Publié en août 2015, dans la collection "Vertigo Signatures" d'Urban Comics, cet ouvrage est le deuxième d'un triptyque consacré au run de Garth Ennis sur "Hellblazer", soit une cinquantaine de numéros écrits sur deux périodes distinctes, 1992-1994 et 1999. Cet album contient les versions françaises des "Hellblazer" #57-71 (de septembre 1992 à novembre 1993), de "Tainted Love", une histoire complète tirée de "Vertigo Jam" (août 1993), et du "Hellblazer Special" (novembre 1993). Ce volume de dimensions 19,0 × 28,5 centimètres, avec une couverture cartonnée, compte quatre cent dix-sept planches (approximativement) sans inclure les couvertures - toutes en couleurs. En guise de bonus, une préface de Warren Ellis, deux couvertures, de courtes biographies.
C'est donc Ennis qui écrit les scénarios de ces seize épisodes. Ennis est un auteur important dans le domaine des comics de la fin du XXe siècle et du début du XXIe. Citons entre autres "The Punisher", "The Boys", "Preacher". Les artistes qui l'accompagnent ici sont Will Simpson et Steve Dillon, qui devient "titulaire". Les numéros dessinés par Simpson sont encrés par Mike Barreiro ou Kim DeMulder. Tom Ziuko a composé les mises en couleurs ; Daniel Vozzo et Stuart Chaifetz interviennent chacun sur un numéro.
Précédemment, dans "Hellblazer" : Constantine menace Drake de le tuer s'il sort de la maison. Il l'abandonne ainsi à Triskele, qui l'emmène en enfer ; Constantine laisse le nourrisson avec un mot. Au pub, il tente d'oublier cette "sale nuit" avec un whisky.
Stokesley, Yorkshire. Un complexe entouré d'une clôture, isolé, à l'abri de tout regard indiscret. Deux hommes en blouse blanche déchargent des housses de corps d'un camion, sans les ménager, les empilent sur un chariot, et les transportent à l'intérieur d'un hangar ; de ces sacs mortuaires sont extraits des cadavres humains encore frais, tous dénudés. Les employés en installent un sur une chaise métallique ; ils l'attachent avec de larges ceintures de cuir, une pour maintenir le torse, l'autre les cuisses. L'un d'eux fait signe à d'autres employés : "C'est bon." À côté d'eux, une caméra et un support sur lequel est posé un fusil de précision...

▶ **CONSIGNE DONNÉE**
D'après le texte sur le Hellblazer de Garth Ennis, répondez brièvement :
(a) Qui signe la préface de l'album ?
(b) Quel dessinateur devient « titulaire » ?
(c) Dans quelle localité se trouve le complexe isolé ?
Les items ne sont d'aucune utilité ici.

▶ **EXTRAIT DE DONNÉES**
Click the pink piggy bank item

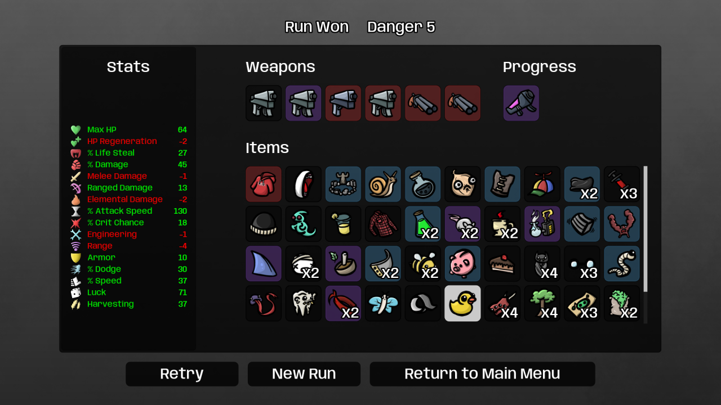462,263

...

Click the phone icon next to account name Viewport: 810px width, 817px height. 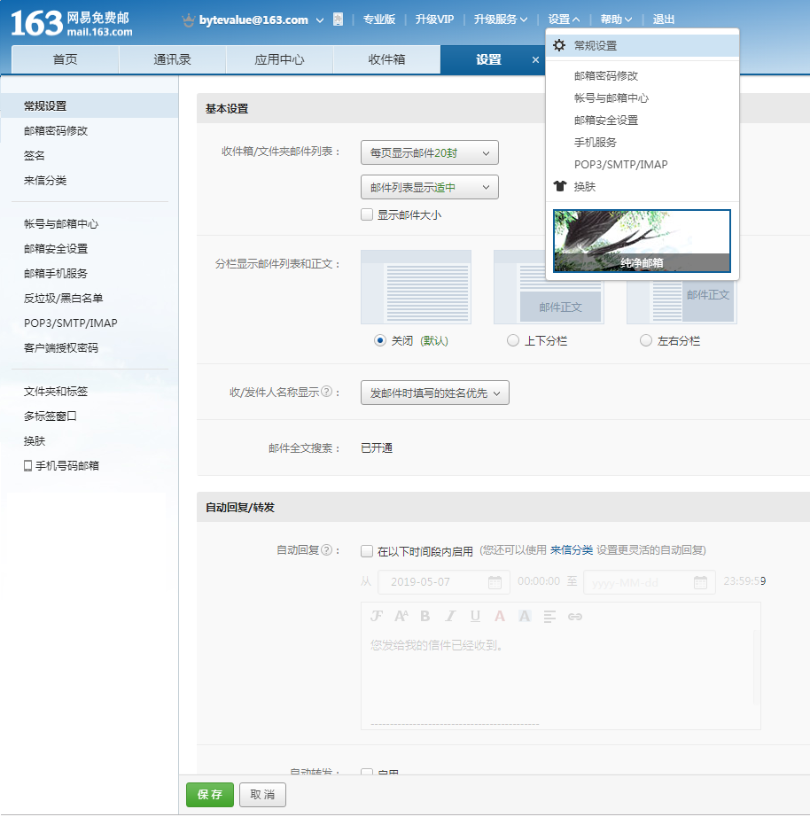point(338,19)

* * *

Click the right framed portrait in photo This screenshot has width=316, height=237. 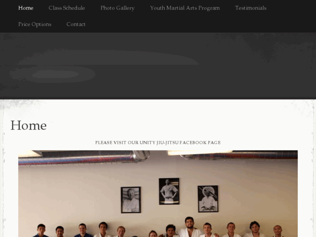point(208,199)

▶ **RÉPONSE RÉDIGÉE**
(a) Warren Ellis.
(b) Steve Dillon.
(c) À Stokesley, dans le Yorkshire.